In its fiscal 2011, Bank of Montreal reported earnings up by about $450 million from 2010, to about $3.27 billion, or $5.26 per share. How did it get that $450 million? Its provisions for loan losses declined by $190 million year over year. The rest of the improvement was due to an $800 million increase of net interest income, and an almost $700 million boost of non-interest income increase, partially offset by a $1 billion increase in non-interest expense and a higher tax rate. That is a completely sustainable pattern, and as its Harris franchise begins to recover some profitability in 2012, it will further boost earnings.
In its first fiscal quarter of 2012, Bank of Montreal reported earnings of $972 million, up $155 million, or 19% from the same quarter of 2011. The per share number of $1.42 represented an eight percent year over year advance. Revenue, most of it in the form of net interest margin, was up 19%, or $649 million, from the year earlier. Much of that advance was offset by a nearly $500 million increase in non-interest expenses. Bank of Montreal's expense ratio rose to nearly 64%, and getting that ratio down will be almost as important as continuing to grow revenues going forward.

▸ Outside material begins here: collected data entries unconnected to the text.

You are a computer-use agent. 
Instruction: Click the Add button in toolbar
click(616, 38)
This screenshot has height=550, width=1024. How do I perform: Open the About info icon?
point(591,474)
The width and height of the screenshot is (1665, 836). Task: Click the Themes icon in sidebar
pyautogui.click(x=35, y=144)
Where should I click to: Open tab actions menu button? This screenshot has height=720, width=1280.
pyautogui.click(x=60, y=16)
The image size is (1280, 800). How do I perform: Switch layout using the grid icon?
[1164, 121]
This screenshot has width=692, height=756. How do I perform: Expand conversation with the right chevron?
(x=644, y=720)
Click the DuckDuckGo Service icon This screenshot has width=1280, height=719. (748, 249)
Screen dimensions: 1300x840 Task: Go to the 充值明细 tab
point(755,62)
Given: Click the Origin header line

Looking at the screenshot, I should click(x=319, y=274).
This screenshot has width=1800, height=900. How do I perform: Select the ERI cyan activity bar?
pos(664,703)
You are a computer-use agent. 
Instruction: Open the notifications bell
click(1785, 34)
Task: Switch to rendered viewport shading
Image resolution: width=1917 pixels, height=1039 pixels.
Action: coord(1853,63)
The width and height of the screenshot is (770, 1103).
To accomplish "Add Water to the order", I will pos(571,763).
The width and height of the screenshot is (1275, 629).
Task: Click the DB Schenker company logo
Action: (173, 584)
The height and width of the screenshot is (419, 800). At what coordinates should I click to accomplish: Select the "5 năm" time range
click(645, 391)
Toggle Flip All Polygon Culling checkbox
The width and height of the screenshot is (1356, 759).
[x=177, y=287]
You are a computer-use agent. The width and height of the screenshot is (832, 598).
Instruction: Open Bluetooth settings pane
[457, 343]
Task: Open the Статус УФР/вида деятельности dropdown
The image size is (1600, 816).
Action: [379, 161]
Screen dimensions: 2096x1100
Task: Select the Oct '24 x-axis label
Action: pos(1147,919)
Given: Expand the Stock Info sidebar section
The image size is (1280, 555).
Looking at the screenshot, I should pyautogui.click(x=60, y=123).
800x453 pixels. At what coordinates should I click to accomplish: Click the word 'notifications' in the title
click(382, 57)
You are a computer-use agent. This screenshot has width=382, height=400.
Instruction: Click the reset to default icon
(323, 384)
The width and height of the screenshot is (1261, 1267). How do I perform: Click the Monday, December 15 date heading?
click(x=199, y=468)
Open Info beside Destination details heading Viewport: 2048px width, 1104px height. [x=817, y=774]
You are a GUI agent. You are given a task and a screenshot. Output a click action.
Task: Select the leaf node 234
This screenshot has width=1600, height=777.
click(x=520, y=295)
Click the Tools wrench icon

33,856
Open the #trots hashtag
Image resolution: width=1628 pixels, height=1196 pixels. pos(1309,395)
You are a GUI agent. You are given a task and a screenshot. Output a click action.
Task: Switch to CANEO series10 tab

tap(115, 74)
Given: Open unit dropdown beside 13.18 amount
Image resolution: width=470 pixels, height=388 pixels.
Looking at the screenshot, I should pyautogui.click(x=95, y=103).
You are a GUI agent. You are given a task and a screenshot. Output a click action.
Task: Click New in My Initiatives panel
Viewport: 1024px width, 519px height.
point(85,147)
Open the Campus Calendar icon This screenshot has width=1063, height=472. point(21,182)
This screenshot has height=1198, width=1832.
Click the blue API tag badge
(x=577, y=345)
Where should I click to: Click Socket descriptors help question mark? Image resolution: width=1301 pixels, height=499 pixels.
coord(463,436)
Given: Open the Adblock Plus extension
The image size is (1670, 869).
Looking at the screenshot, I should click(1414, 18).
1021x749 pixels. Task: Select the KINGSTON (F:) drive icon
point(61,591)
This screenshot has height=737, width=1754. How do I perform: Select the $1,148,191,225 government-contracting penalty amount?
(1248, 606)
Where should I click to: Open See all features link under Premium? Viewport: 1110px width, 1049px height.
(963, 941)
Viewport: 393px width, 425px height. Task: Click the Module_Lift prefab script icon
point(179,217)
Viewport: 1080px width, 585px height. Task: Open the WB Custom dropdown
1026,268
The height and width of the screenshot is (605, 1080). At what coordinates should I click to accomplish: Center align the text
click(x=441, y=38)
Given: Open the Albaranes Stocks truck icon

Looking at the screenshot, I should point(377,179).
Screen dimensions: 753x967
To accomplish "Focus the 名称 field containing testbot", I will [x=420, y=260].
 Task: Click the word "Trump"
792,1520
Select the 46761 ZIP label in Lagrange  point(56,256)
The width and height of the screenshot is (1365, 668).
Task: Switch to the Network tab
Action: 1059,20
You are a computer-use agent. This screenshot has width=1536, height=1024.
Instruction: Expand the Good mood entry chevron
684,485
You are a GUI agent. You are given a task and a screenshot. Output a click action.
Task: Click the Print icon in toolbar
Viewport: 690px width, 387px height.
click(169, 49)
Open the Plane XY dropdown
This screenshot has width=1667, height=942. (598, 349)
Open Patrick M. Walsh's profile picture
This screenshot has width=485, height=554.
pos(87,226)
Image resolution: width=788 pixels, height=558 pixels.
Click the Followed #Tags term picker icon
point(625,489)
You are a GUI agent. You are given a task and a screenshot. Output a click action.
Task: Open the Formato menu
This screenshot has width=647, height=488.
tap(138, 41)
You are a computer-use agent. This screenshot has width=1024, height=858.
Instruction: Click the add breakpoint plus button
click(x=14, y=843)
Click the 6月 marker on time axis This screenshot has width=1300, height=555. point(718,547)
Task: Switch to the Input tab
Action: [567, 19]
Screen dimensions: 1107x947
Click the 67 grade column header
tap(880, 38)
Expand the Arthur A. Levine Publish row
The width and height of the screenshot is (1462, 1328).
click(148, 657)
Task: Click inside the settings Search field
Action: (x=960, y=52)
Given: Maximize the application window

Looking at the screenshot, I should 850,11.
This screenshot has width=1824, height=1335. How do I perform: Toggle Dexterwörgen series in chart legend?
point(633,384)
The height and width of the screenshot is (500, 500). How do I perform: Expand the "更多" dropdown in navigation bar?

Bank of Montreal's well covered, $2.80 per year dividend provides a yield of 4.7%. That combination of income and potential growth makes Bank of Montreal suitable for all conservative investors.
Canadian Imperial Bank of Commerce (NYSE: CM) is based out of Toronto, and is Canada's fifth largest bank by assets, with about $355 billion. It historically has not had good experiences in its investments in the United States, and paid some $2.5 billion in the middle of last decade for its role in the Enron collapse and scandal. Canadian Imperial dipped its toe back in American waters last year by purchasing a 41% stake in mutual fund company American Century for $854 million.
In 2011 Canadian Imperial reported earnings of $3.08 billion, or $7.31 per share. This was up 19% from the $2.59 billion earned in 2010. There amounted to about a $500 million advance on a year over year basis. The provision for loan losses fell about $200 million in 2011 from 2010's level. The balance, or $300 million, was a combination of improved net interest income (up $235 million), and improved non-interest income (up $120 million), and a dramatically lower tax rate, partially offset by higher non-interest expenses (up $320 million). Canadian Imperial also offers a 4.7% yield via its quarterly dividend.
In the first quarter of its fiscal 2012, Canadian Imperial reported earnings of $835 million, up about 9%, or $72 million from the first quarter of 2011. Leading the revenue gain was a $72 million advance in net interest income. It obtained this earnings increase despite its provision for loan losses increasing by $55 million dollars from the year earlier quarter. Let’s see big American banks do that!
How has it come to this? That is, American banks reaping earnings gains due to balance sheet shifts, whereas Canadian banks grow their earnings by growing their revenues. Well, it is a combination of a healthier economy in Canada, and the lack of the sort of antagonism that has existed recent years among banks, government, and population in the United States. In any event, I believe any of the six largest banks in Canada are better and safer long term income and growth stocks than any American commercial bank with over $200 billion in assets.